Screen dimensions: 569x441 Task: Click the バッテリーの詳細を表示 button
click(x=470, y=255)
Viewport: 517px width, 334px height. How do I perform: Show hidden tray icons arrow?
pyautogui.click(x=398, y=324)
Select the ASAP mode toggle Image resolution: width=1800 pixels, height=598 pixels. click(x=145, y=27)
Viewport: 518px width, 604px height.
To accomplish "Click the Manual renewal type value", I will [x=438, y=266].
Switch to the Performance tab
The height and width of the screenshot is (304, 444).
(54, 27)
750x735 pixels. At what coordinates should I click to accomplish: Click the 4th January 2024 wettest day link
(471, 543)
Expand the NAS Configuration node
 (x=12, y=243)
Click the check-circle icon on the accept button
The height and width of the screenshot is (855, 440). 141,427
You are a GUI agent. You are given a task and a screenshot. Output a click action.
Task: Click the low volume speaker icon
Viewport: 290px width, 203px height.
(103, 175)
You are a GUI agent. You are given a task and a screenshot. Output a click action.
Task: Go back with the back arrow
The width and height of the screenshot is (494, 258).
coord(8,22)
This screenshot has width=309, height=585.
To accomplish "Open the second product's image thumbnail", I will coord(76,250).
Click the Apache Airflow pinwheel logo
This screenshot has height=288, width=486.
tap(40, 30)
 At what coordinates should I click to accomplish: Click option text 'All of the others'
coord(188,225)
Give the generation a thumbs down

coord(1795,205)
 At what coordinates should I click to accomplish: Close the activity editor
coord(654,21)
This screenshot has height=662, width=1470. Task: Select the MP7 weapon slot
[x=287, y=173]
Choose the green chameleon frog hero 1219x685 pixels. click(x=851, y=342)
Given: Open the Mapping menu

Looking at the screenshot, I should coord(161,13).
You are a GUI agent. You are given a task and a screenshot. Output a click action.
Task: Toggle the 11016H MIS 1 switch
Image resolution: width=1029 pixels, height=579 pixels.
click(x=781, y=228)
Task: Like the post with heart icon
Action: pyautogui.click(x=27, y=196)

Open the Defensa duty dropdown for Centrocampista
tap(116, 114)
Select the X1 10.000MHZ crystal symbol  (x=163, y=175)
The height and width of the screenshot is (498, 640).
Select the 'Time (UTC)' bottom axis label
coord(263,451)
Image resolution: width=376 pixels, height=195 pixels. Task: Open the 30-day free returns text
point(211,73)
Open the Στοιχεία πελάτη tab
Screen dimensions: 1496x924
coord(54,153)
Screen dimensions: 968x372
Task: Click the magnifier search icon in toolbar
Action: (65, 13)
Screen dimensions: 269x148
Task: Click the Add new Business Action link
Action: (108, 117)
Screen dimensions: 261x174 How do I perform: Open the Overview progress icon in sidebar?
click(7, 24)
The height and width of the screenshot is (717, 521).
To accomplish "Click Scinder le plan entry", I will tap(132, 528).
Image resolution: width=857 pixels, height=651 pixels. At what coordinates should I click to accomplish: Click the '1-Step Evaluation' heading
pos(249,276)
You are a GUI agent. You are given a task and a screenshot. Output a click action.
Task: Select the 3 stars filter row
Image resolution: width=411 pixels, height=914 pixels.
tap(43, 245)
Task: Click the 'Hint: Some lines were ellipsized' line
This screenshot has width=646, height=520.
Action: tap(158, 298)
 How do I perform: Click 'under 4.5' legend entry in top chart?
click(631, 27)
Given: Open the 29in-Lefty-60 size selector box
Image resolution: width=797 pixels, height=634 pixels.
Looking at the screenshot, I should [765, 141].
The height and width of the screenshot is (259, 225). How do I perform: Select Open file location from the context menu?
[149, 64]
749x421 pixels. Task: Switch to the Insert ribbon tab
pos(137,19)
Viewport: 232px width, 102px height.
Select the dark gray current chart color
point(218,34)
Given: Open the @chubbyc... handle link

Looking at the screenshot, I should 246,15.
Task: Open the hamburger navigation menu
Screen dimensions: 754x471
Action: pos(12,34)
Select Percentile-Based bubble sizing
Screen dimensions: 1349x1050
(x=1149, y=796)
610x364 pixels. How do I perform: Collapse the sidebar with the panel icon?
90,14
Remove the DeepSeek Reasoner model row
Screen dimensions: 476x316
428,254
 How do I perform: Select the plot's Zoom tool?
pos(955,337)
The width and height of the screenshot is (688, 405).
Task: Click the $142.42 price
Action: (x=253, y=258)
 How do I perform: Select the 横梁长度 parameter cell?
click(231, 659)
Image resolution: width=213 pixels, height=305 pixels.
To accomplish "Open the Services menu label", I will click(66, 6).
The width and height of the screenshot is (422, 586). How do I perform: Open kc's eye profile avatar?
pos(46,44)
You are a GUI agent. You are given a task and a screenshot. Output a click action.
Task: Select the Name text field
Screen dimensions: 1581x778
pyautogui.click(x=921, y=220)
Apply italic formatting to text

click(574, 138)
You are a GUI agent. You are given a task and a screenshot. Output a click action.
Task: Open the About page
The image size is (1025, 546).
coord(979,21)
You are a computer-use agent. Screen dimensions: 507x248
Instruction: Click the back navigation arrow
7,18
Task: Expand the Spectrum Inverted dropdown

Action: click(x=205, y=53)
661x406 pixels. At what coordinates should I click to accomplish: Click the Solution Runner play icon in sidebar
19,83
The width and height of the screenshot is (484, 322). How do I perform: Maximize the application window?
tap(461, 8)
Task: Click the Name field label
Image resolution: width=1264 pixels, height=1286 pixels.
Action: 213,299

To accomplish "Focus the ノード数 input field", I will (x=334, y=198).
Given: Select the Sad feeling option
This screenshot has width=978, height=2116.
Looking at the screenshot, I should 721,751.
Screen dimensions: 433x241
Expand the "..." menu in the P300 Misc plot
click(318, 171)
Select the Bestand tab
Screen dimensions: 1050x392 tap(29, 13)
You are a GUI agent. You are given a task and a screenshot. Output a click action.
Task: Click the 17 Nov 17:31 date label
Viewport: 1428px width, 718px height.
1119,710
= = = = = = =
> **What this task involves**:
Return the whole listing, keeping each word as it stands.

> **Answer below**:
Screen dimensions: 569x441 Task: Click the バッテリーの詳細を表示 button
click(x=470, y=255)
Viewport: 517px width, 334px height. How do I perform: Show hidden tray icons arrow?
pyautogui.click(x=398, y=324)
Select the ASAP mode toggle Image resolution: width=1800 pixels, height=598 pixels. click(x=145, y=27)
Viewport: 518px width, 604px height.
To accomplish "Click the Manual renewal type value", I will [x=438, y=266].
Switch to the Performance tab
The height and width of the screenshot is (304, 444).
(54, 27)
750x735 pixels. At what coordinates should I click to accomplish: Click the 4th January 2024 wettest day link
(471, 543)
Expand the NAS Configuration node
 (x=12, y=243)
Click the check-circle icon on the accept button
The height and width of the screenshot is (855, 440). 141,427
You are a GUI agent. You are given a task and a screenshot. Output a click action.
Task: Click the low volume speaker icon
Viewport: 290px width, 203px height.
(103, 175)
You are a GUI agent. You are given a task and a screenshot. Output a click action.
Task: Go back with the back arrow
The width and height of the screenshot is (494, 258).
coord(8,22)
This screenshot has width=309, height=585.
To accomplish "Open the second product's image thumbnail", I will coord(76,250).
Click the Apache Airflow pinwheel logo
This screenshot has height=288, width=486.
tap(40, 30)
 At what coordinates should I click to accomplish: Click option text 'All of the others'
coord(188,225)
Give the generation a thumbs down

coord(1795,205)
 At what coordinates should I click to accomplish: Close the activity editor
coord(654,21)
This screenshot has height=662, width=1470. Task: Select the MP7 weapon slot
[x=287, y=173]
Choose the green chameleon frog hero 1219x685 pixels. click(x=851, y=342)
Given: Open the Mapping menu

Looking at the screenshot, I should coord(161,13).
You are a GUI agent. You are given a task and a screenshot. Output a click action.
Task: Toggle the 11016H MIS 1 switch
Image resolution: width=1029 pixels, height=579 pixels.
click(x=781, y=228)
Task: Like the post with heart icon
Action: pyautogui.click(x=27, y=196)

Open the Defensa duty dropdown for Centrocampista
tap(116, 114)
Select the X1 10.000MHZ crystal symbol  (x=163, y=175)
The height and width of the screenshot is (498, 640).
Select the 'Time (UTC)' bottom axis label
coord(263,451)
Image resolution: width=376 pixels, height=195 pixels. Task: Open the 30-day free returns text
point(211,73)
Open the Στοιχεία πελάτη tab
Screen dimensions: 1496x924
coord(54,153)
Screen dimensions: 968x372
Task: Click the magnifier search icon in toolbar
Action: (65, 13)
Screen dimensions: 269x148
Task: Click the Add new Business Action link
Action: (108, 117)
Screen dimensions: 261x174 How do I perform: Open the Overview progress icon in sidebar?
click(7, 24)
The height and width of the screenshot is (717, 521).
To accomplish "Click Scinder le plan entry", I will tap(132, 528).
Image resolution: width=857 pixels, height=651 pixels. At what coordinates should I click to accomplish: Click the '1-Step Evaluation' heading
pos(249,276)
You are a GUI agent. You are given a task and a screenshot. Output a click action.
Task: Select the 3 stars filter row
Image resolution: width=411 pixels, height=914 pixels.
tap(43, 245)
Task: Click the 'Hint: Some lines were ellipsized' line
This screenshot has width=646, height=520.
Action: tap(158, 298)
 How do I perform: Click 'under 4.5' legend entry in top chart?
click(631, 27)
Given: Open the 29in-Lefty-60 size selector box
Image resolution: width=797 pixels, height=634 pixels.
Looking at the screenshot, I should [765, 141].
The height and width of the screenshot is (259, 225). How do I perform: Select Open file location from the context menu?
[149, 64]
749x421 pixels. Task: Switch to the Insert ribbon tab
pos(137,19)
Viewport: 232px width, 102px height.
Select the dark gray current chart color
point(218,34)
Given: Open the @chubbyc... handle link

Looking at the screenshot, I should 246,15.
Task: Open the hamburger navigation menu
Screen dimensions: 754x471
Action: pos(12,34)
Select Percentile-Based bubble sizing
Screen dimensions: 1349x1050
(x=1149, y=796)
610x364 pixels. How do I perform: Collapse the sidebar with the panel icon?
90,14
Remove the DeepSeek Reasoner model row
Screen dimensions: 476x316
428,254
 How do I perform: Select the plot's Zoom tool?
pos(955,337)
The width and height of the screenshot is (688, 405).
Task: Click the $142.42 price
Action: (x=253, y=258)
 How do I perform: Select the 横梁长度 parameter cell?
click(231, 659)
Image resolution: width=213 pixels, height=305 pixels.
To accomplish "Open the Services menu label", I will click(66, 6).
The width and height of the screenshot is (422, 586). How do I perform: Open kc's eye profile avatar?
pos(46,44)
You are a GUI agent. You are given a task and a screenshot. Output a click action.
Task: Select the Name text field
Screen dimensions: 1581x778
pyautogui.click(x=921, y=220)
Apply italic formatting to text

click(574, 138)
You are a GUI agent. You are given a task and a screenshot. Output a click action.
Task: Open the About page
The image size is (1025, 546).
coord(979,21)
You are a computer-use agent. Screen dimensions: 507x248
Instruction: Click the back navigation arrow
7,18
Task: Expand the Spectrum Inverted dropdown

Action: click(x=205, y=53)
661x406 pixels. At what coordinates should I click to accomplish: Click the Solution Runner play icon in sidebar
19,83
The width and height of the screenshot is (484, 322). How do I perform: Maximize the application window?
tap(461, 8)
Task: Click the Name field label
Image resolution: width=1264 pixels, height=1286 pixels.
Action: 213,299

To accomplish "Focus the ノード数 input field", I will (x=334, y=198).
Given: Select the Sad feeling option
This screenshot has width=978, height=2116.
Looking at the screenshot, I should 721,751.
Screen dimensions: 433x241
Expand the "..." menu in the P300 Misc plot
click(318, 171)
Select the Bestand tab
Screen dimensions: 1050x392 tap(29, 13)
You are a GUI agent. You are given a task and a screenshot. Output a click action.
Task: Click the 17 Nov 17:31 date label
Viewport: 1428px width, 718px height.
1119,710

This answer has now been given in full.